[Records from a data collection]
***
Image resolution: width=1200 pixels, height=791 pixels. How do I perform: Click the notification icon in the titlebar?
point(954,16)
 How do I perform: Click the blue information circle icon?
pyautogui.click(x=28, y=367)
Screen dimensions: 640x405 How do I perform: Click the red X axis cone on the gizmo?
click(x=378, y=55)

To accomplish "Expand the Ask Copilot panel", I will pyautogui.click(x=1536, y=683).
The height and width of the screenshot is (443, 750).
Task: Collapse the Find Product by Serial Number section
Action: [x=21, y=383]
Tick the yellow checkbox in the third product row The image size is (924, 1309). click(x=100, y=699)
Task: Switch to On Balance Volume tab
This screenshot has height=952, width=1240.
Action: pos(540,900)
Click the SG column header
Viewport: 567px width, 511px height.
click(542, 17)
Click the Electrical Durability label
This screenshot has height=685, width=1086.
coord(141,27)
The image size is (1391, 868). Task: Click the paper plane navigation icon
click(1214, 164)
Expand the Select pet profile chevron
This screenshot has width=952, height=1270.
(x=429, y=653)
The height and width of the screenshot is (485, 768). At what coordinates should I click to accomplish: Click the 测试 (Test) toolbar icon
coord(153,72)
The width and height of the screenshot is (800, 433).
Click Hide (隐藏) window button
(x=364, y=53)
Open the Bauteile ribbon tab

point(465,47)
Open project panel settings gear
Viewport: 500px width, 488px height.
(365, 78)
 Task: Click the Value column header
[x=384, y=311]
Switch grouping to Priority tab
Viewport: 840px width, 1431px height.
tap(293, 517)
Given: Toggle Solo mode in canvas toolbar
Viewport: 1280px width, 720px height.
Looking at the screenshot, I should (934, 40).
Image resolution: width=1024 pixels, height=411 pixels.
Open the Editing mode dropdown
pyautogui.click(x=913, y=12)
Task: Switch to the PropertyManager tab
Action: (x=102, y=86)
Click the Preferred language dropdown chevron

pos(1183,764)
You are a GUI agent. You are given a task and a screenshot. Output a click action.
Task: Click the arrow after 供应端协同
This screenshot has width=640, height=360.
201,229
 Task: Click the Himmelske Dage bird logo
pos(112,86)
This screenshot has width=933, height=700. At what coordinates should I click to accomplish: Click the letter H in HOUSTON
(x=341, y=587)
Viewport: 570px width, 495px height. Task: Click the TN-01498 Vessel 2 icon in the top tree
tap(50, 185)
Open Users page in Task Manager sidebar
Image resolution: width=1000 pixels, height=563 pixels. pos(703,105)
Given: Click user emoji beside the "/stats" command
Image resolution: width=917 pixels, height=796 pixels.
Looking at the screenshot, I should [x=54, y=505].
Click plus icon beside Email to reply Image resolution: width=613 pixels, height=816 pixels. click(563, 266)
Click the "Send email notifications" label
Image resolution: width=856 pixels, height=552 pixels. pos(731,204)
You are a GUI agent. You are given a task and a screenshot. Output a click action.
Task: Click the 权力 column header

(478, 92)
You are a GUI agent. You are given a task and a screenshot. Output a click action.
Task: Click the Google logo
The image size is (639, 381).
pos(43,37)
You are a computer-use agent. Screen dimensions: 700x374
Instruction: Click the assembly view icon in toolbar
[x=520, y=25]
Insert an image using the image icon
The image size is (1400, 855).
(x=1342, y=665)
***
● **Your instructions**
Begin with the line that contains "This screenshot has width=933, height=700." and quote each line after it exactly, stopping after the last line of the data.

● **Your solution**
This screenshot has width=933, height=700. At what coordinates should I click to accomplish: Click the letter H in HOUSTON
(x=341, y=587)
Viewport: 570px width, 495px height. Task: Click the TN-01498 Vessel 2 icon in the top tree
tap(50, 185)
Open Users page in Task Manager sidebar
Image resolution: width=1000 pixels, height=563 pixels. pos(703,105)
Given: Click user emoji beside the "/stats" command
Image resolution: width=917 pixels, height=796 pixels.
Looking at the screenshot, I should [x=54, y=505].
Click plus icon beside Email to reply Image resolution: width=613 pixels, height=816 pixels. click(563, 266)
Click the "Send email notifications" label
Image resolution: width=856 pixels, height=552 pixels. pos(731,204)
You are a GUI agent. You are given a task and a screenshot. Output a click action.
Task: Click the 权力 column header

(478, 92)
You are a GUI agent. You are given a task and a screenshot. Output a click action.
Task: Click the Google logo
The image size is (639, 381).
pos(43,37)
You are a computer-use agent. Screen dimensions: 700x374
Instruction: Click the assembly view icon in toolbar
[x=520, y=25]
Insert an image using the image icon
The image size is (1400, 855).
(x=1342, y=665)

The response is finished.